Reproduce in full every line of the records from the line containing "Click the Fb Explorer gadget icon" up to and including the line containing "tap(31, 101)", shifting each coordinate in the answers by 131.

^^^^^^^^

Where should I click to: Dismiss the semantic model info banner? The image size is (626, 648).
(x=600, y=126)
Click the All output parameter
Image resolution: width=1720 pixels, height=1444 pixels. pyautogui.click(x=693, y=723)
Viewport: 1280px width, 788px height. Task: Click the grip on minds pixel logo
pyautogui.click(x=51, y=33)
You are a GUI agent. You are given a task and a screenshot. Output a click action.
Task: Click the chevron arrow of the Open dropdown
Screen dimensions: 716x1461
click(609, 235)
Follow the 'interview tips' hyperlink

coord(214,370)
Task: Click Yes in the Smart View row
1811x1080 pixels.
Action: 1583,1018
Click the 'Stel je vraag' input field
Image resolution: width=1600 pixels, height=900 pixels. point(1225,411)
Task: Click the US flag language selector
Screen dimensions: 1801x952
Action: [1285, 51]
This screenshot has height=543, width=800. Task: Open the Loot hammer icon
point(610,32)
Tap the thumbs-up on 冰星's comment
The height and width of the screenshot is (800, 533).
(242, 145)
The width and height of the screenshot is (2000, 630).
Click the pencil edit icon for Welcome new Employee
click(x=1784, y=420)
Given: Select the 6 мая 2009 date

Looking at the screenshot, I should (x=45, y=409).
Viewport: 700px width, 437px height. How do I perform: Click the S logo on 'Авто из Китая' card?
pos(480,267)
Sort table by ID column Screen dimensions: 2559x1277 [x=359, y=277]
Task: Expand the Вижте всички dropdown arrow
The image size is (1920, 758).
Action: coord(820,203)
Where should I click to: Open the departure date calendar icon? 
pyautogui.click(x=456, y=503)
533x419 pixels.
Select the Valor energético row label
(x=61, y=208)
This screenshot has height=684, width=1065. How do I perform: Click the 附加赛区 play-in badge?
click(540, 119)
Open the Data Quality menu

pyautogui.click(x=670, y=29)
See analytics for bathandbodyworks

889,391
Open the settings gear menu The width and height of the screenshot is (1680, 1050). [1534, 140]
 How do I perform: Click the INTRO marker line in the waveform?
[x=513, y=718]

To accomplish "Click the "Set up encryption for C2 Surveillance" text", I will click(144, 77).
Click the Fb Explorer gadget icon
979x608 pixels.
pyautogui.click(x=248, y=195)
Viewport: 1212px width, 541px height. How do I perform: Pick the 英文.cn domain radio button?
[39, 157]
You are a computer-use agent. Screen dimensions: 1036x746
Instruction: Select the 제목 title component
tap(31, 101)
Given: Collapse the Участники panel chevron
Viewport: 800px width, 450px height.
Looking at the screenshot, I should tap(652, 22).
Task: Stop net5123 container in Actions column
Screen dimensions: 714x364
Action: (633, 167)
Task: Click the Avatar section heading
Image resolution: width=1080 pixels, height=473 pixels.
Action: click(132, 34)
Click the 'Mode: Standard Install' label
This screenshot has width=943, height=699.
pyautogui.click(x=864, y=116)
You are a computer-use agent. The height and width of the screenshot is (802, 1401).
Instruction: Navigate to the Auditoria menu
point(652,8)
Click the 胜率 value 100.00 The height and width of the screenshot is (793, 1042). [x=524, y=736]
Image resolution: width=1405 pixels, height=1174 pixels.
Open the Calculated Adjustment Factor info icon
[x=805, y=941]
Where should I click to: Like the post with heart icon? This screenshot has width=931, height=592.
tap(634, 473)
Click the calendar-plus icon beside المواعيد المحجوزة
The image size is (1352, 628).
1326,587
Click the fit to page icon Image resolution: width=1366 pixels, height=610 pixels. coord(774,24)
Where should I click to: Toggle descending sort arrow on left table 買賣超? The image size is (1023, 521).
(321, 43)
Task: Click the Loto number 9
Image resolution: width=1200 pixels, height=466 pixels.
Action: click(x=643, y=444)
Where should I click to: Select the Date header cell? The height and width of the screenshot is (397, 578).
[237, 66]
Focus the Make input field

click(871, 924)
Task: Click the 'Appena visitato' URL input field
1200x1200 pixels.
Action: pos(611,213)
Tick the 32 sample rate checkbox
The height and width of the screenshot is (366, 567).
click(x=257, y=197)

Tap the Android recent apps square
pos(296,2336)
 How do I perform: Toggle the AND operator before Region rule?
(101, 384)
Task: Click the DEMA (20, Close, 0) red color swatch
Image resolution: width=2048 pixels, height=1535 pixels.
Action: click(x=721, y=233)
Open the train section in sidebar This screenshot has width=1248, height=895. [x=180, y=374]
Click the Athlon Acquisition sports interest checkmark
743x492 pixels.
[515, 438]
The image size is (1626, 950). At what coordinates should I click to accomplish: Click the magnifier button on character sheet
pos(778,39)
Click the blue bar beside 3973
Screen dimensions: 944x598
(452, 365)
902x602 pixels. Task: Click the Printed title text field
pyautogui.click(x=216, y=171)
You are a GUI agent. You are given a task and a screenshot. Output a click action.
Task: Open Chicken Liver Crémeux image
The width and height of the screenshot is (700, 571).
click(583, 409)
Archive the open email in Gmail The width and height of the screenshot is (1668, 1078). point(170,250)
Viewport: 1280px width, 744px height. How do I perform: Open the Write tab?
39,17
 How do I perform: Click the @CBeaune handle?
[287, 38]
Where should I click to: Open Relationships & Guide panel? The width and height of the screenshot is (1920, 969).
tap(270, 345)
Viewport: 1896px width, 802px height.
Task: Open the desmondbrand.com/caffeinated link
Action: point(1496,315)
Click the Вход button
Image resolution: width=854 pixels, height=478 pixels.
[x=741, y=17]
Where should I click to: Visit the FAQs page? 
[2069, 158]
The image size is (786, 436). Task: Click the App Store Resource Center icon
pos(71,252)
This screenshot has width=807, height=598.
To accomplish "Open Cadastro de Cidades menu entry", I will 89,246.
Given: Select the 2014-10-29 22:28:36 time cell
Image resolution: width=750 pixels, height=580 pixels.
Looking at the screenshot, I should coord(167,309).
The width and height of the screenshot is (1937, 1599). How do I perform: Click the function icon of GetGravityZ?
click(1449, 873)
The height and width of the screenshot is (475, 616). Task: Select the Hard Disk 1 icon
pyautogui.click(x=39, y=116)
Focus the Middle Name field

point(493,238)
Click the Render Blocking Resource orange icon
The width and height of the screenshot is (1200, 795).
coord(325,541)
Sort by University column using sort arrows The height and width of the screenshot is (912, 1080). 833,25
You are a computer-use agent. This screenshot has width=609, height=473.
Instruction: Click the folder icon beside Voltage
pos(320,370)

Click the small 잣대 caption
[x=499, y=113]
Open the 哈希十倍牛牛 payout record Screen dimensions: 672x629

^^^^^^^^

◆ Answer to the problem:
Click the Fb Explorer gadget icon
979x608 pixels.
pyautogui.click(x=379, y=326)
Viewport: 1212px width, 541px height. How do I perform: Pick the 英文.cn domain radio button?
[170, 288]
You are a computer-use agent. Screen dimensions: 1036x746
Instruction: Select the 제목 title component
tap(162, 232)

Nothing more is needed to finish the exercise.